High dimensional data is problematic due to high computational costs and memory usage. It can consist of irrelevant, misleading or redundant features that are the ones increasing the search space size. They make it harder to process the data and therefore do not contribute to the learning process [13]. There are methods to reduce dimensionality: Feature Selection and Feature Extraction. In the former, the features that contain the information necessary to solve the problem are the only ones selected; in the latter, it consists of methods that seeks a transformation of the input space into a lower dimensional subspace that still contains most of the relevant information. Both or only one of these methods can be used as a preprocessing step. The need for feature selection and extraction is due to the information of a dataset falling in either of three categories: relevant, irrelevant and redundant. By means of the method to remove the majority of irrelevant and redundant features, the objective is to create a subset with the least amount of features that still retains the most information and contributes to the learning accuracy [14].

Some advantages of feature selection [14] include:

  • Reduce storage requirements and increase algorithm speed.

  • Removes redundant, irrelevant or noisy data.

  • Improves data quality.

  • Increases accuracy of the resulting model.

  • Reduction of feature set and therefore faster future recollections.

  • Improved performance in predictive accuracy.

  • Better visualization and understanding about the dataset.

There is a major difference between feature selection and feature extraction.
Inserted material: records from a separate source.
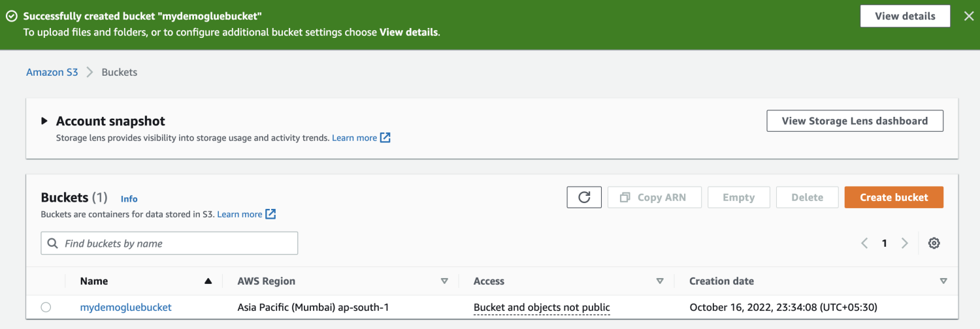Click the Create bucket button
Screen dimensions: 980x329
893,197
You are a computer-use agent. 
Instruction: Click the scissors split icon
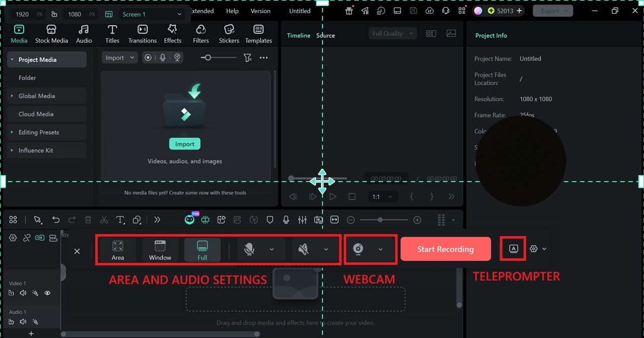pos(104,220)
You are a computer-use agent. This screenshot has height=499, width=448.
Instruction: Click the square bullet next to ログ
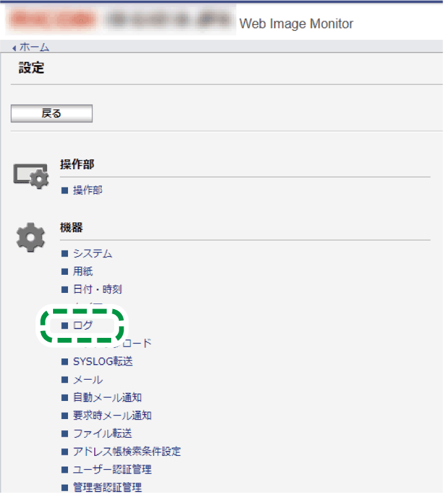coord(65,325)
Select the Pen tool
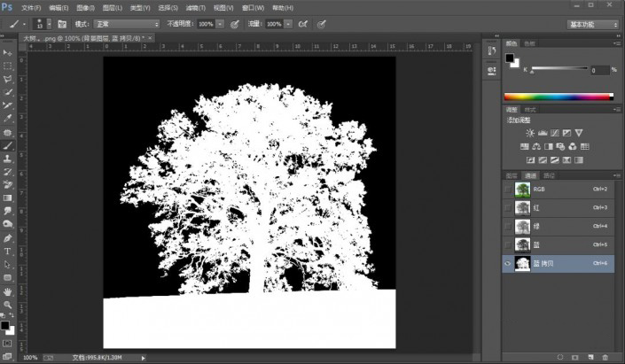This screenshot has width=625, height=364. click(x=8, y=239)
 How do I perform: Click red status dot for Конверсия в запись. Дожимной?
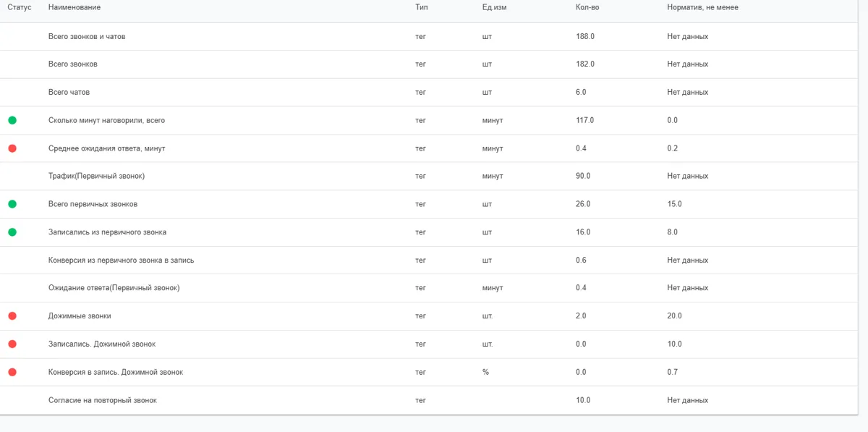12,372
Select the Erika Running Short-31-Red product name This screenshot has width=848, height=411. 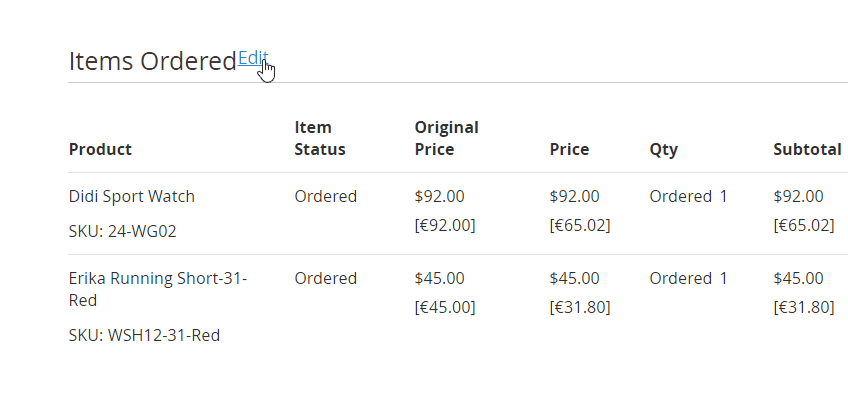157,289
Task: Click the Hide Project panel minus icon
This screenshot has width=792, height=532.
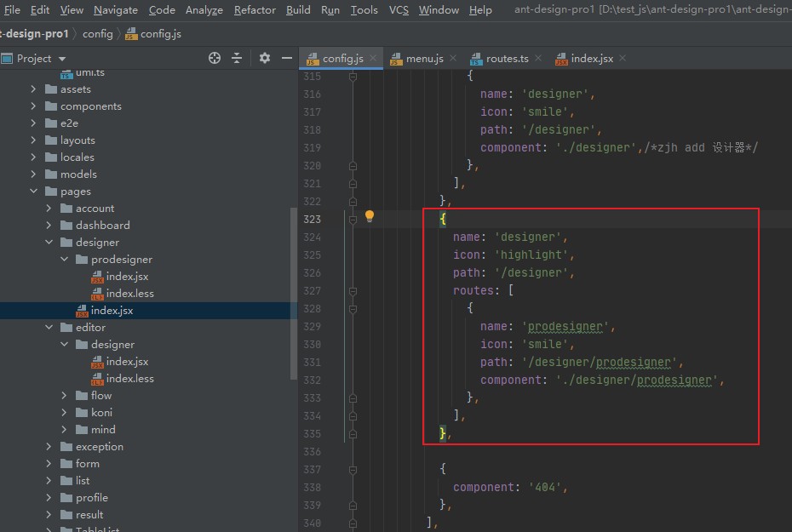Action: pos(286,58)
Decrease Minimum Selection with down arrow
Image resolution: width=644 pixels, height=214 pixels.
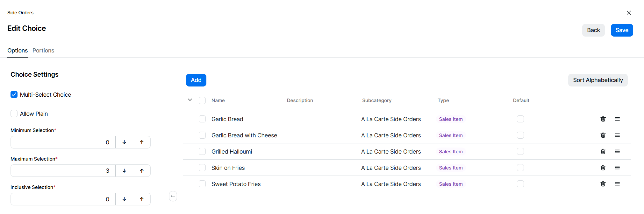[x=124, y=142]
In selection, when a dataset is complex with many relevant features, choosing only a small selection of them, means that information will be lost by the omission. Whereas in feature extraction, the size of the feature space can be decreased without discarding features, but the transformation done to linearly combine them makes them harder to interpret as individual features.

3.1 Principal Component Analysis

Among these techniques, the most common and popular one is Principal Component Analysis (PCA) developed by Karl Pearson in 1901. It consists of a linear transformation of data that minimizes the redundancy, which is measured by the covariance, and maximizes the information, which is measured by the variance. PCA uses orthogonal transformations to convert samples of correlated variables into samples of linearly uncorrelated features [13]. These new features are called principle components (PC) and describe the same or less amount of information. Principle components are new features with two properties:

  • each principle component is a linear combination of the original variables.

  • and the principle components are uncorrelated to each other and redundant information is discarded.

The principle components are ordered in terms of information gain. That is, the first principle component contains the most observed variability, and the last principle component contains the least. PCA reduces the number of original features by eliminating the last principle components.

The main applications of PCA are data compression, image analysis, visualization, pattern recognition, regression, and time series predictions.

PCA also has assumptions which limits its use [13]:

  • relationship between variables is linear,

  • variables are normalized,

  • and it lacks a probabilistic model structure which is important in many statistical tests.

3.2 Unsupervised Clustering Techniques

K-Means. K-means is an unsupervised clustering algorithm whose objective is to assign data points into clusters, thus the overall distance between points and cluster centroids is minimized [8]. It tries to separate samples into groups of equal variance, minimizing a criterion knows as inertia or within-cluster sum of squares [16]. Equation 1 shows the expression K-means minimizes:

$$\begin{aligned} \sum _{i=0}^{n} min(||x_i - \mu _j||^2) \end{aligned}$$
(1)

One of the advantages of this algorithm is that it scales well with data size and its flexibility allows it to be applied to many different fields.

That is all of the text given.